0 < r² < .7709 We fail to reject the null hypothesis, which means not strong correlation.
.7709 < r² < .9197We reject the null hypothesis with 95% confidence, but not 99% confidence. This is fairly strong correlation.
.9197 < r² We reject the null hypothesis with 99% confidence this is very strong correlation.

Just like with any hypothesis test, we should decide the confidence level before testing. This is a two-tailed test, because whether correlation is positive or negative, the relationships between number sets can often give us vital scientific information.

There is an important warning: Correlation is not causation. Just because two number sets have a relation, it doesn't mean that x causes y or y causes x. Sometimes there is a hidden third factor that is the cause of both of the things we are looking at. Sometimes, it's random chance and there is no causative agent at all.

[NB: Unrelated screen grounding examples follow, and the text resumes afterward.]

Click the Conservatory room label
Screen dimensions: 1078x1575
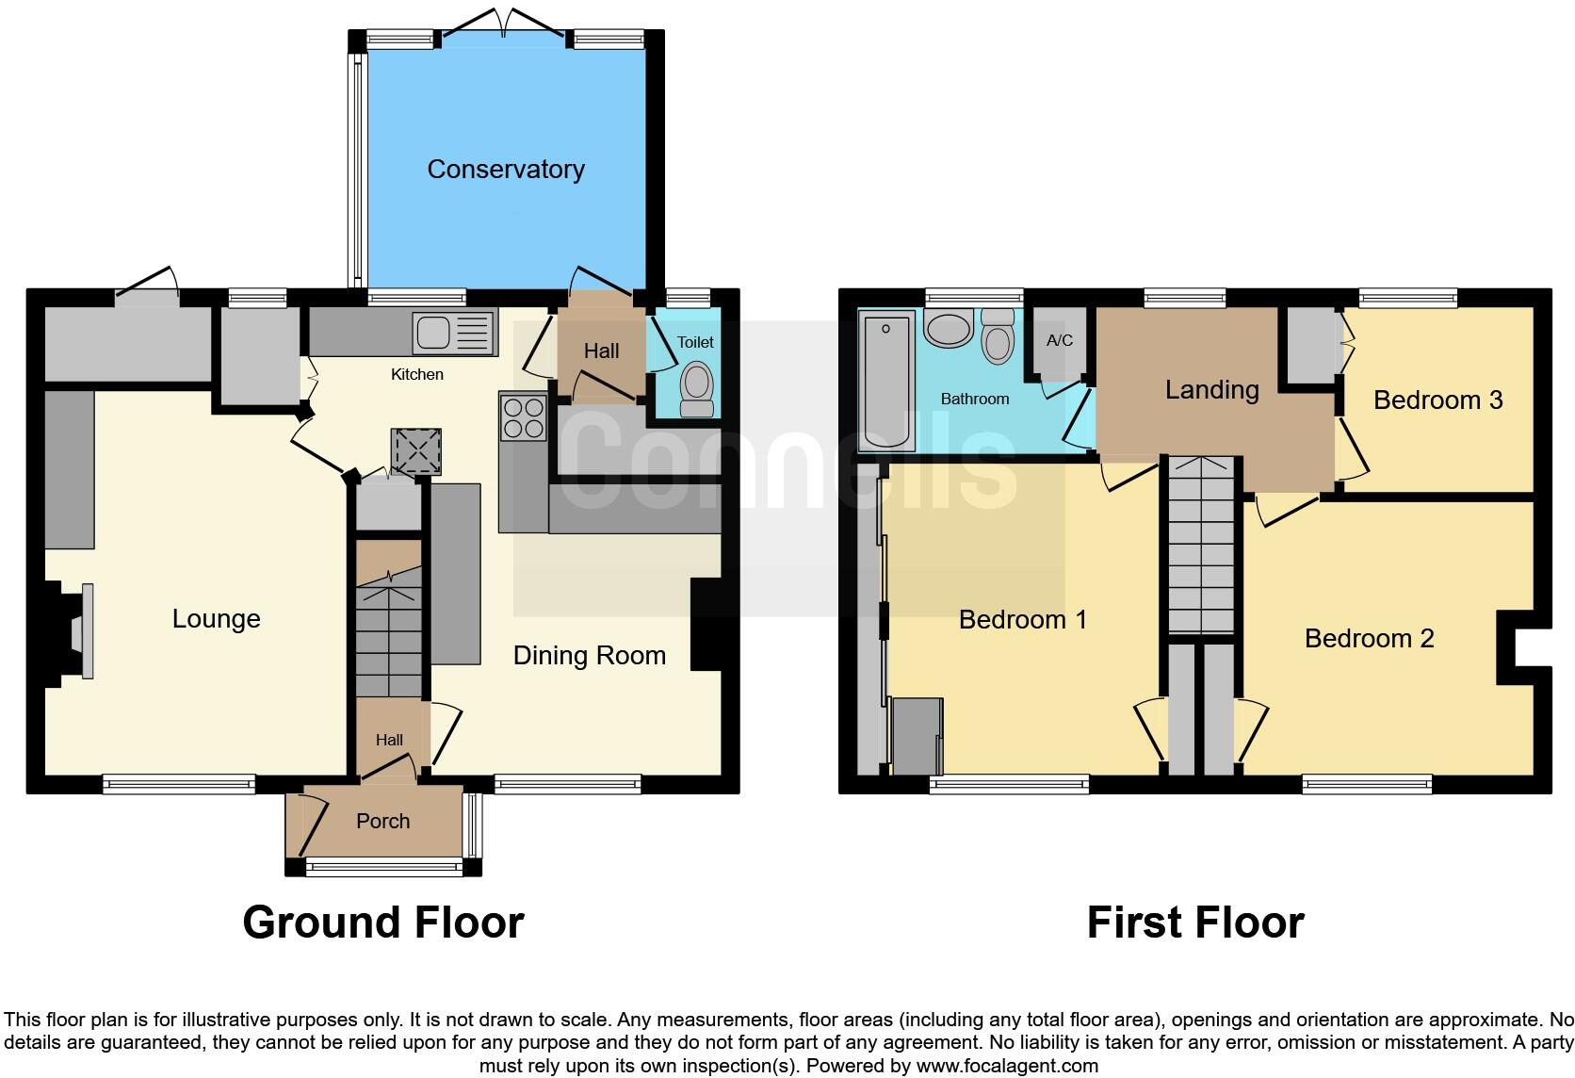coord(506,170)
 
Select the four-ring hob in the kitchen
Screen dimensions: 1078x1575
coord(524,417)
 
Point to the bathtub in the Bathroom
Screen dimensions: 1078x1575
coord(886,382)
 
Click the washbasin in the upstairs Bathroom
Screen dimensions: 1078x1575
coord(950,329)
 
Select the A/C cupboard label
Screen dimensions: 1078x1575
coord(1059,340)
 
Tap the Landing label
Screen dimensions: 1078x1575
coord(1211,389)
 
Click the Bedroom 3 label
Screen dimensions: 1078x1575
coord(1437,400)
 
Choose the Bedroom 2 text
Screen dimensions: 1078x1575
coord(1369,639)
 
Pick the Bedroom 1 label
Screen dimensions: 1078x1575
coord(1022,619)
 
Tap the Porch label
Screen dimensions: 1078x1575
coord(382,821)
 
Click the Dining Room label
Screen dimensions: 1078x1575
coord(589,656)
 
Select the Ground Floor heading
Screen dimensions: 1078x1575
coord(382,922)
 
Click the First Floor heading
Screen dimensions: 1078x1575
coord(1194,922)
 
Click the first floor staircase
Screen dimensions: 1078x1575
coord(1201,547)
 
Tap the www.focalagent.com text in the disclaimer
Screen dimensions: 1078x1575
coord(1008,1067)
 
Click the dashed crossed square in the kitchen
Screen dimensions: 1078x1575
coord(416,449)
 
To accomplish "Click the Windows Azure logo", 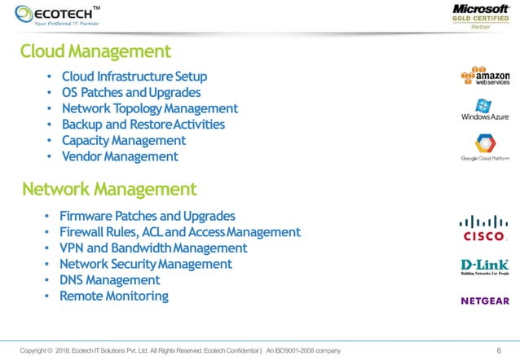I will click(485, 110).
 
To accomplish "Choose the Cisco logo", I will click(485, 229).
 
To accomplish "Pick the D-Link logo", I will click(485, 267).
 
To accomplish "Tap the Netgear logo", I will click(485, 301).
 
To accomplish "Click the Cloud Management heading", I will click(95, 52).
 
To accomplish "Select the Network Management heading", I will click(109, 190).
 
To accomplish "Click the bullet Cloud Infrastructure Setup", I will click(134, 77).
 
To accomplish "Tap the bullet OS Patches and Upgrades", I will click(130, 93).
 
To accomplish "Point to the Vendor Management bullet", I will click(119, 156).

Here is a set of five points, listed as (x,y) in each case.

(1,1)
(2,2)
(3,4)
(4,4)
(6,5)

As we can see, the points are ordered from low to high in both coordinates, so we expect some correlation. If we input the points into our calculator, we get a value for r (which is the same as rx,y) of .933338696...,  and r² = .8712, which is strong positive correlation, but not very strong positive correlation. Assuming the 95% confidence level is good enough for us, we can use the a and b variables from out calculator to give us the equation of the line

yp = .797x + .649

This is called the predictor line (that's where the p comes from) or the line of regression or the line of least squares or the trendline. Any such line for a given data set has two important criteria it meets. It passes through the centroid (x-bar, y-bar), the center point of all the data, and it minimizes the sum of the absolute values of the residuals, which is |y - yp| for all points.

Let's find the absolute values of the residuals for each of the five points, using the rounded values of a and b.

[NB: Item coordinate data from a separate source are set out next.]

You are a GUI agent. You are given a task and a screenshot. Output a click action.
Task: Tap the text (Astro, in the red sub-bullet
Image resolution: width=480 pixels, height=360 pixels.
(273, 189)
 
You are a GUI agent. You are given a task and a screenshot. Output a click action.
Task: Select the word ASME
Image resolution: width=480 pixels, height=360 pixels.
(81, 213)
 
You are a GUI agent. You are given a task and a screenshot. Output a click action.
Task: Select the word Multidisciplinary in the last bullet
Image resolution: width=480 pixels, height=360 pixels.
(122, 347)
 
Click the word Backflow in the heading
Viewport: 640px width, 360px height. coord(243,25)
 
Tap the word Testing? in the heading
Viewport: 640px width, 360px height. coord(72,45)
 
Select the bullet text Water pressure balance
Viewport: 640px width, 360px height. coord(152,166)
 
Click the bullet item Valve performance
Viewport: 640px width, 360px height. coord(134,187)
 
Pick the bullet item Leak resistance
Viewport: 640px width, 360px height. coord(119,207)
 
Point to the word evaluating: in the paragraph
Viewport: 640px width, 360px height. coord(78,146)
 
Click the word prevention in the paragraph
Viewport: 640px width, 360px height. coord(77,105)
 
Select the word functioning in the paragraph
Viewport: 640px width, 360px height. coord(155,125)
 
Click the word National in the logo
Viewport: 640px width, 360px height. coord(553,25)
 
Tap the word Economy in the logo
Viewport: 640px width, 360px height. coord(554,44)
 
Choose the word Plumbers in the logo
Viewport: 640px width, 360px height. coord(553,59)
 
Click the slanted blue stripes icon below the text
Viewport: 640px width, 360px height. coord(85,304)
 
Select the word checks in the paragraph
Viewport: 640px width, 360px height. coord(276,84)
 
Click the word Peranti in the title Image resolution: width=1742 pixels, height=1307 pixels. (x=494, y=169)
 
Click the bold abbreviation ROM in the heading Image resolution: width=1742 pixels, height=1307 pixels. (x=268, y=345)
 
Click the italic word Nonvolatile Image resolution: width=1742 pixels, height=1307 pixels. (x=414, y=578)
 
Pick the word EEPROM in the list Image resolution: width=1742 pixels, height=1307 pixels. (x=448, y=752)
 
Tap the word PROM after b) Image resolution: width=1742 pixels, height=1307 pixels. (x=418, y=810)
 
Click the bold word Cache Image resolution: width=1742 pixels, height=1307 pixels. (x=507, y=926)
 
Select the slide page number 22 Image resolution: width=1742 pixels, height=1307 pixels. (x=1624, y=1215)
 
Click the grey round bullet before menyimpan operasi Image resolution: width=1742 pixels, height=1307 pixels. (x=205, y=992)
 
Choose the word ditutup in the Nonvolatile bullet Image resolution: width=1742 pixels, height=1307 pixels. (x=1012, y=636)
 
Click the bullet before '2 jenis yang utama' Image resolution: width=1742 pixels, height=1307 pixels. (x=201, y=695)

Point (1,1): |1 - .797*1 - .649| = 0.446
Point (2,2): |2 - .797*2 - .649| = 0.243
Point (3,4): |4 - .797*3 - .649| = 0.96
Point (4,4): |4 - .797*4 - .649| = 0.163
Point (6,5): |5 - .797*6 - .649| = 0.431

As we can see, the point (3,4) is farthest from the line, while the point (4,4) is the closest. The centroid (3.2, 3.2) is exactly on the line if you use the un-rounded values of a and b, and even using the rounded values, the centroid only misses the line by .0006.

In class, we used five points, but the last point was (5,6) instead of (6,5). This changes the numbers. rx,y goes up to .973328527..., which is above the 99% confidence threshold. The formula for the new predictor line is

yp = 1.2x - .2

Where we see the difference in these two different examples is in the residuals.

Point (1,1): |1 - 1.2*1 + .2| = 0
Point (2,2): |2 - 1.2*2 + .2| = 0.2
Point (3,4): |4 - 1.2*3 + .2| = 0.6
Point (4,4): |4 - 1.2*4 + .2| = 0.6
Point (5,6): |6 - 1.2*5 + .2| = 0.2

The closest point is now exactly on the line, which is a rarity, but even the farthest away point is only .6 units away, closer than the farthest away on the line with the lower correlation coefficient.

As we get more points in our data set, we lower our threshold that shows correlation strength. This way, a few points that are outliers do not completely ruin the chances of the data showing correlation, though sometimes strong outliers can mess up the data set and the correlation coefficient gets so close to zero that we cannot reject the null hypothesis that the two variables are not simply related.

1 comment:

Prof. Hubbard said...

Here are the differences,

Mo.___2007___2008
Jan.__13.45__16.23 -2.78
Feb.__14.49__19.81 -5.32
Mar.__13.34__20.67 -7.33
Apr.__14.01__17.74 -3.73
May___12.90__18.19 -5.29
Jun.__13.19__17.50 -4.31
Jul.__12.86__18.84 -5.98
Aug.__12.02__15.27 -3.25
Sep.__12.77__12.62 +0.15
Oct.__14.17__11.16 +3.01
Nov.__14.69__10.26 +4.43
Dec.__14.76__10.66 +4.10

d-bar = -2.19 (absolute value 2.19)
s_d = 4.09

When Area in Two tails = .10 and d.f. = 11, our threshold is 1.796. we will use the absolute value to get a positive t-score.

t = 2.19/4.09*sqrt(12) = 1.855

(If you don't round the answers first, it's 1.854.)

In either case, we are below the threshold for 90% confidence, so we reject the null hypothesis that the values were the same.